(EXERCISE GOAL):
The answer must be a single number: the count of lines in the data below that hold the word "computer".

(MATERIAL PROVIDED):
[Start of section]

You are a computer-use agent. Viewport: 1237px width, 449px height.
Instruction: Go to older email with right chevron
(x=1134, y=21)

[End of section]
[Start of section]

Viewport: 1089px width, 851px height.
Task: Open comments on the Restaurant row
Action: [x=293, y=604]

[End of section]
[Start of section]

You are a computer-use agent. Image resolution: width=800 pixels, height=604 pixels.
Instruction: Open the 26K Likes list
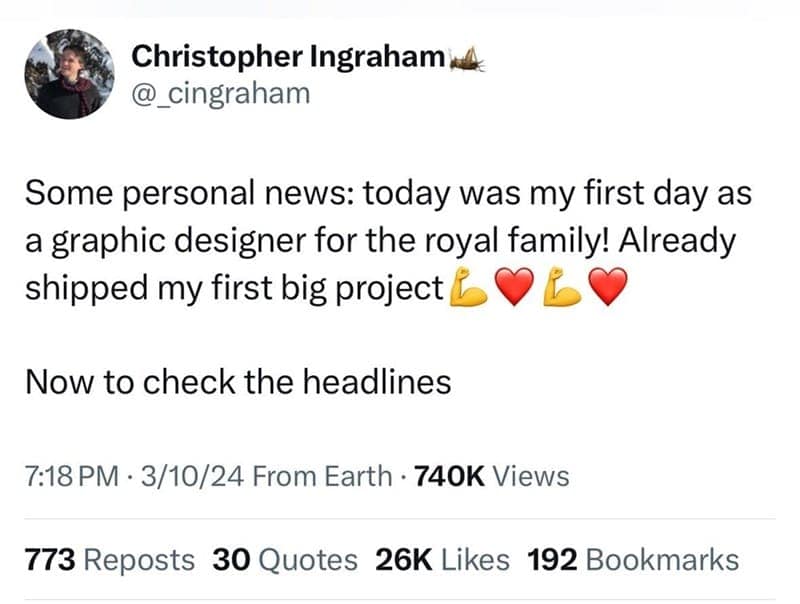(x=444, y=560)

[End of section]

(SOLUTION TO THIS EXERCISE):
2